ABOUT THIS EXERCISE »
Check each line of the records below for the word "size" and copy those where it appears.

RECORD EXTRACTS »

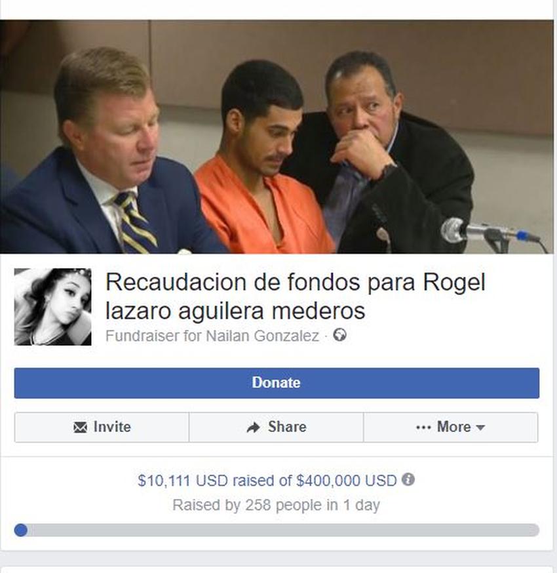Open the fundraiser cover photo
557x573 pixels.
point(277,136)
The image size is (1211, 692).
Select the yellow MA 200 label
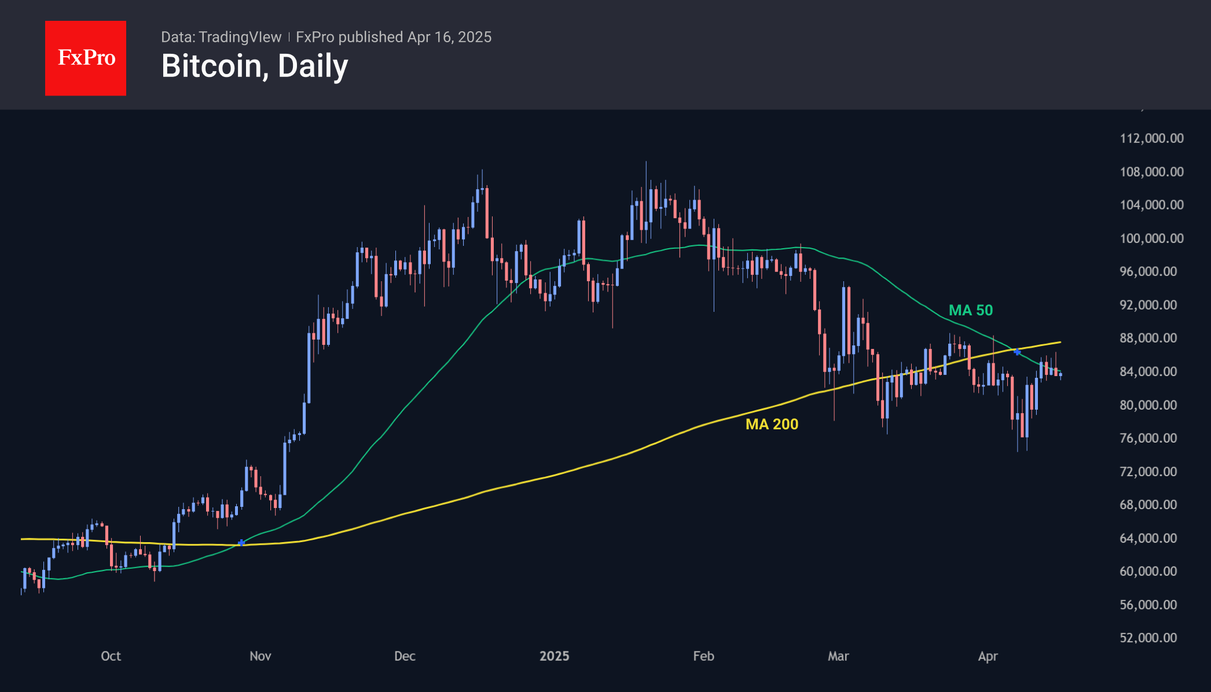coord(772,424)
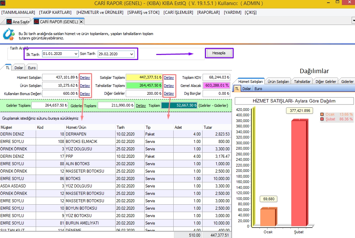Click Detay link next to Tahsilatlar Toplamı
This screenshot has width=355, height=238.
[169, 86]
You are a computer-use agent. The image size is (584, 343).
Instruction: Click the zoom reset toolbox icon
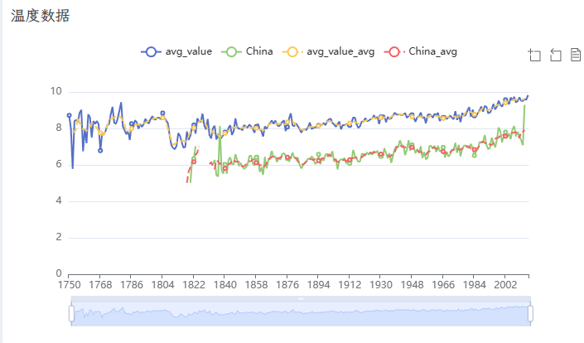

SOLUTION BELOW »
The image size is (1211, 692).
You are a computer-use agent. The image size is (584, 343).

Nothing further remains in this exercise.